主に『輸送屋』や『傭兵』の需要を満たすエリアで『ギルド』に加入してれば誰でもすんなり利用できる。


「やっぱギルドを蹴ったのは、面倒事を増やすだけだったんじゃねーか?」

健治は寝転んだまま、コンテナが積まれたキャリアの荷台の上から秀治に無線で話しかける。

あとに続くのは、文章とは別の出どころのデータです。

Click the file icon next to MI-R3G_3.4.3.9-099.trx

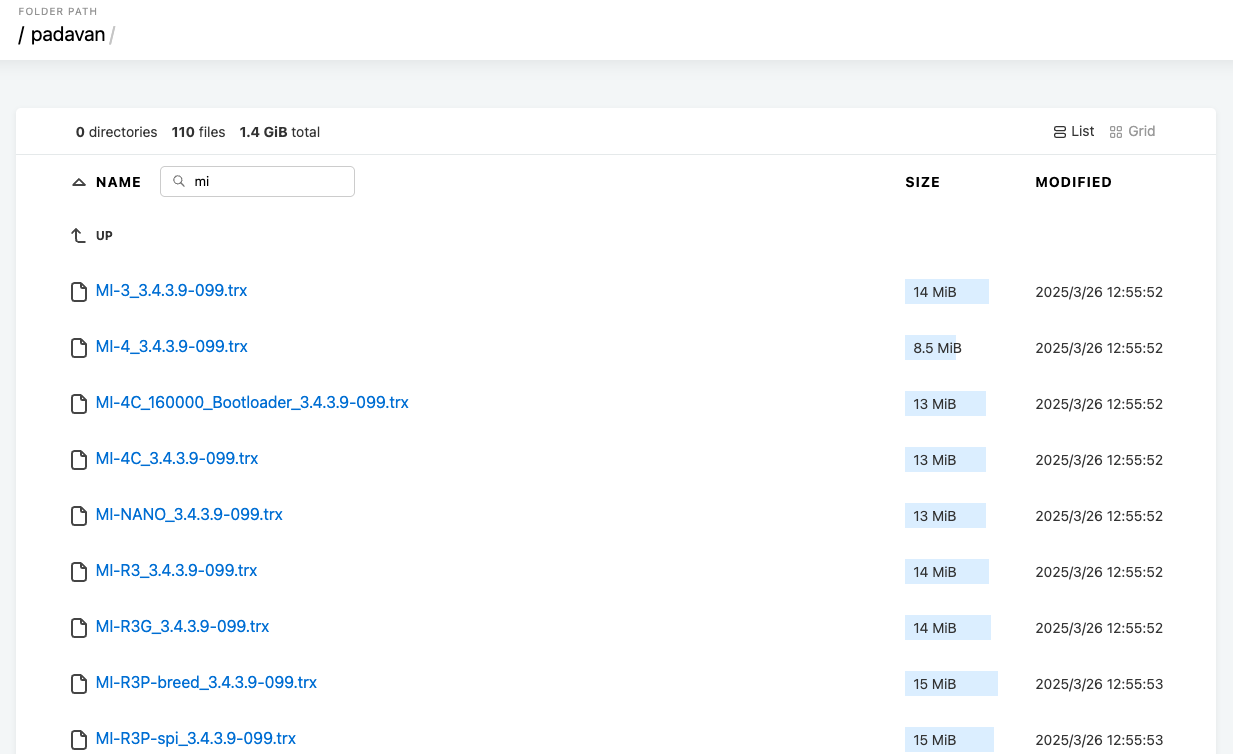(78, 628)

「いや。ギルドってのは大概クソだからな。せっかく完全自由世界に来たんだから、縛られるのは」


秀治はそこで切り、健治は寝転んだままニヤリと口元を歪め、


「「己の心が決めた掟のみ!!」」


とタンデムする。

そして二人は大声で笑う。

こんなに屈託無く笑える日が来るとは、転移前には想像も出来なかった二人である。


「まぁ、そうだよな。悪ぃ。ちょっとイラついて日和るところだったわ」

と健治。


「いつものことだ、気にすんな。依頼者に積荷渡したら、久々にジンジャーのところに繰り出そうぜ」

秀治も慣れた調子で鼻歌交じりに健治を誘う。


「そうだな。一杯やるのも悪くない」

と、健治は寝転んだまま目を瞑る。


「一杯だけかぁ?」

と、秀治はニヤニヤしながら天板で遮られて見えない戦友のほう見る。


「それは、決まり文句ってやつじゃないか。建前だよ、建前」

「違いない!」

二人は再度大声で笑った。下らない事で笑い合えることがこんなに気持ちがよいとは、転移前は想像もできなかった。

秀治と何の気遣いも無く話し、誰に遠慮する事も無く笑い合えることに、健治は心地よさを感じていた。

これも、転移前では考えられないことだった。


いつのまにか、健治のイラつきは雲散霧消していた。